GIVEN ENTRIES
[Start of Attachment]

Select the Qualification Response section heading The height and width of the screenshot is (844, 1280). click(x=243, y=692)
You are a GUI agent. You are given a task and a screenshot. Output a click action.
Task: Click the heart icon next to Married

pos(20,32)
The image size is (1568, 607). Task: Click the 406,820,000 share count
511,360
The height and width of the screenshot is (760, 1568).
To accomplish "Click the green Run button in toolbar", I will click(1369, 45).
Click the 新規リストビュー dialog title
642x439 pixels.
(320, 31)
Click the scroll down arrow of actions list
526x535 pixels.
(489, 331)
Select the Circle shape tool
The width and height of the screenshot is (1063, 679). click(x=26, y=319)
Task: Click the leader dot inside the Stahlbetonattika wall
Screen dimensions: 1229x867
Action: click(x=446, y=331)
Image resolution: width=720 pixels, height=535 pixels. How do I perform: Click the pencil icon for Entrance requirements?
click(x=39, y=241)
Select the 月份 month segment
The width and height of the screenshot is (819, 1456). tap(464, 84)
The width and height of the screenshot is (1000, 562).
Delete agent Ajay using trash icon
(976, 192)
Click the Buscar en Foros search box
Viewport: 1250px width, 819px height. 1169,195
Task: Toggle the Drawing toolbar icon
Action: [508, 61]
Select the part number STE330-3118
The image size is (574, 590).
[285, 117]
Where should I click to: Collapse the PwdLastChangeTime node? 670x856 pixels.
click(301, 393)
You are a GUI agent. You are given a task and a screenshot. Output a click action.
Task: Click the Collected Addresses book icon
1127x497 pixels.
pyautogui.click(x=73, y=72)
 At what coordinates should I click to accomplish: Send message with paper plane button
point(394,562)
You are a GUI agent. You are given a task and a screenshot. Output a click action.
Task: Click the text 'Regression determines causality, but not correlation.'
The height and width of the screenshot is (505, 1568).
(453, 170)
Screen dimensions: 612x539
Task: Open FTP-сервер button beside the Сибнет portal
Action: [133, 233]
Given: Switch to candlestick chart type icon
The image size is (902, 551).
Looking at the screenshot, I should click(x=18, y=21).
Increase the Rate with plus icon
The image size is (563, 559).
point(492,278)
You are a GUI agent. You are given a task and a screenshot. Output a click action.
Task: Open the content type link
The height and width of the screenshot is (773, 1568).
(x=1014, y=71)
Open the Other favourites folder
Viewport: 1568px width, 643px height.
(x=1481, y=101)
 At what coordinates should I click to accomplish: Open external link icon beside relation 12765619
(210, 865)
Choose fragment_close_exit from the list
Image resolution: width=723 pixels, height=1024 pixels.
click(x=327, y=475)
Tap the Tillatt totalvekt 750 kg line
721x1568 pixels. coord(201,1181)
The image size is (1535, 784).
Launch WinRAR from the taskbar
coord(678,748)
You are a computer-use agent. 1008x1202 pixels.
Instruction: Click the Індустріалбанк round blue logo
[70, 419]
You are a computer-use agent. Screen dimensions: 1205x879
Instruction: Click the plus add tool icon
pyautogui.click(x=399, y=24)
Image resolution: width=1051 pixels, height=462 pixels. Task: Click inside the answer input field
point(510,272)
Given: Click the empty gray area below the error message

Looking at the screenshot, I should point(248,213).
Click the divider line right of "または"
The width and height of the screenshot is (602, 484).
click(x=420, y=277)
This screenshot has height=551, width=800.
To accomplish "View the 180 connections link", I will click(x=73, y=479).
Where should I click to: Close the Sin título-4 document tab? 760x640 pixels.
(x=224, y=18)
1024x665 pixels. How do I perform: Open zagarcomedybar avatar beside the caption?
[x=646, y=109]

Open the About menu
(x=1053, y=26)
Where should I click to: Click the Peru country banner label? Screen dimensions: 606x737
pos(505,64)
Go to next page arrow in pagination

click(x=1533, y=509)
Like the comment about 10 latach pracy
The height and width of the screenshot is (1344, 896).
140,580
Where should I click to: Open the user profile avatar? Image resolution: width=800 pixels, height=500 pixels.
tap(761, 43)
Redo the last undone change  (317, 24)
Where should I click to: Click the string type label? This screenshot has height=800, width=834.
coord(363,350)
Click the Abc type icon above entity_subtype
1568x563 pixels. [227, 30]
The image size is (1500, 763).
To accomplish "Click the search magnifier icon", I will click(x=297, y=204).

[End of Attachment]

THE PROBLEM
Gather each line of the records holding the string "list".

WRITTEN ANSWER
Click the scroll down arrow of actions list
Choose fragment_close_exit from the list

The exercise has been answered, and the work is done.